Lucidchart is a web-based SaaS product that allows users to collaborate on creating, revising, and sharing diagrams and charts. The product’s onboarding process emphasizes a subtle approach, but it hasn’t always been that way.

Allen Liao, the former group product manager at parent company Lucid, says Lucidchart once used a 10-step onboarding process. However, this hyper-involved and lengthy product tour didn’t sit well with most users. “The knowledge workers we spoke with felt offended with a heavy-handed approach,” says Liao.

This feedback led them to create a more nuanced onboarding process. For example, features deemed interesting but nonessential are highlighted as tips on the loading screen.

This allows users to soak up tons of product-relevant info—without that info impeding their progress within the app. It also enables users to bypass info that’s irrelevant to their needs.

This emphasis on staying out of the user’s way explains why the “Helpful tips” modal window is tucked away to the side of the screen and out of the workspace.
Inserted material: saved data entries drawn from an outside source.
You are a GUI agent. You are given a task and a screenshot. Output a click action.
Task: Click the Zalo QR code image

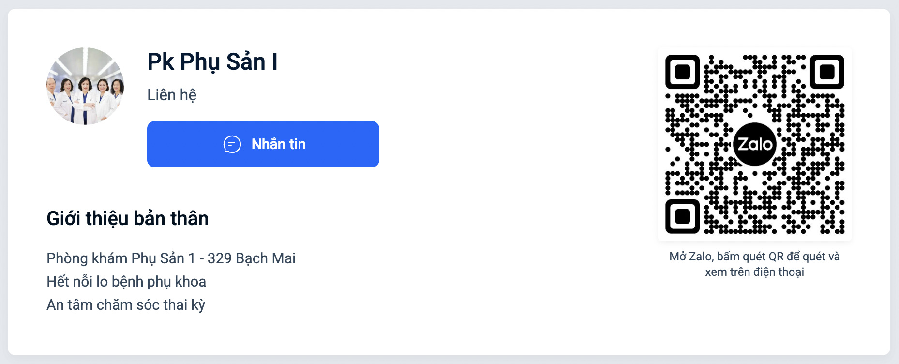[x=755, y=144]
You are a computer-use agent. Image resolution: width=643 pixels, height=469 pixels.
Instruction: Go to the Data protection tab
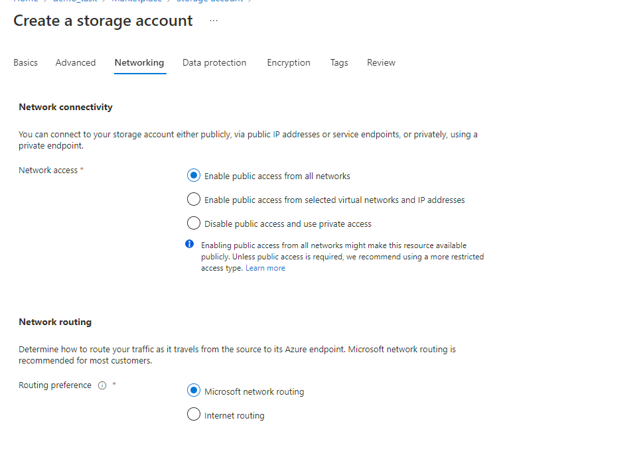tap(214, 62)
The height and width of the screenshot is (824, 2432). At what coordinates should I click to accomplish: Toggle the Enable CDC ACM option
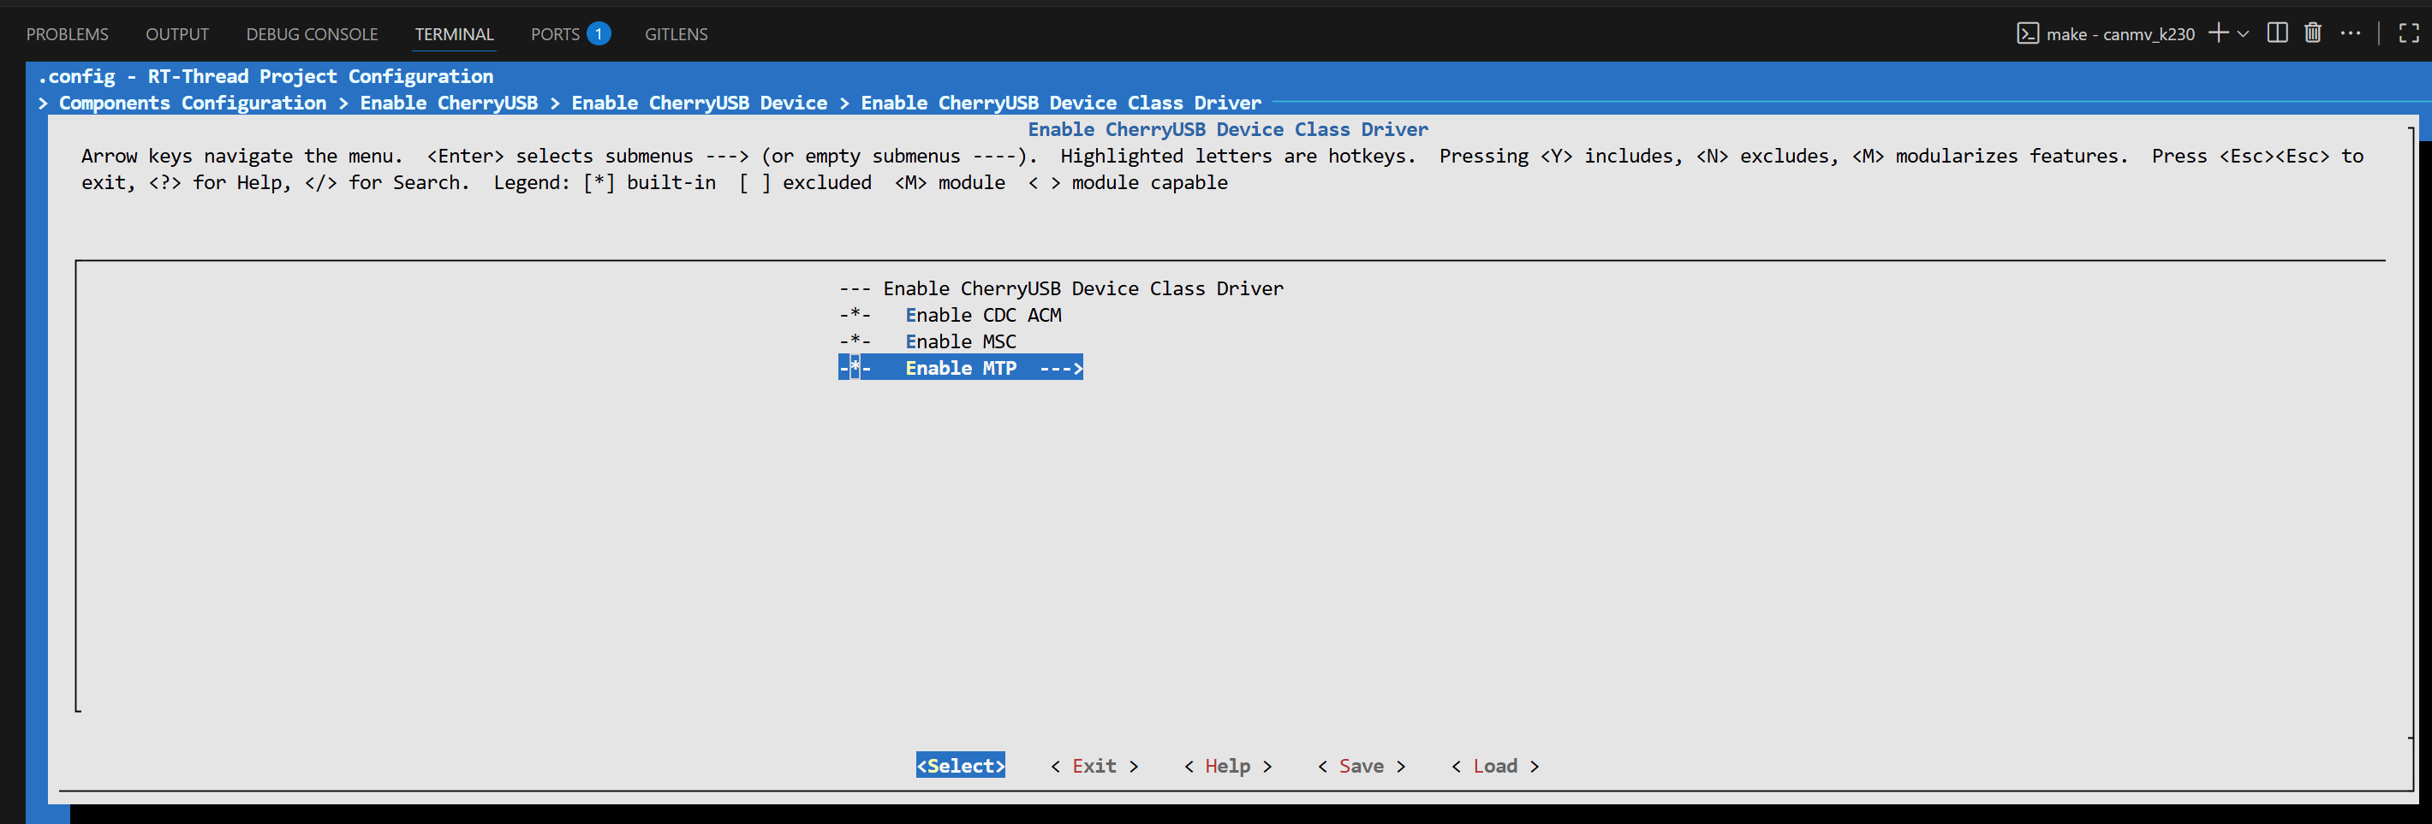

The modal offers a more in-depth explanation of certain features without forcing them on users.

But Lucidchart had another dilemma: balancing onboarding both free and premium subscribers. 

Ultimately, they reasoned that users who upgrade to a paid account need access to more robust or specific features—meaning they probably should get more onboarding assistance than a freemium user. 

“When someone gives their credit card information, they have a higher level of commitment,” explains Liao. “We want to meet their expectations by giving them the best resources and show the product’s full power.”

Lucidchart greets premium users immediately with more options than those on a free account. A modal window greets newly upgraded users with several options, including whether they’d like to start with an existing template, create one from scratch, or watch a quick 60-second overview of Lucidchart before jumping in. 

The white-glove approach to onboarding doesn’t end there. Freemium customers who choose to use an existing template will be greeted with a modal window containing several helpful options.

Meanwhile, premium users see a far more expansive selection of templates, showing these paying customers that they’re getting their money’s worth.

What makes this #GoodUX:

  • The company’s “tips-as-you-need-them” approach to onboarding allows users to jump right in and use Lucidchart’s most valuable features ASAP.
  • The company’s helpful modals remain visible but out of the way, so they don’t impede the customer as they use the product. 
  • Lucidchart provides premium subscribers with their own onboarding flow that highlights the value of the features users are paying for.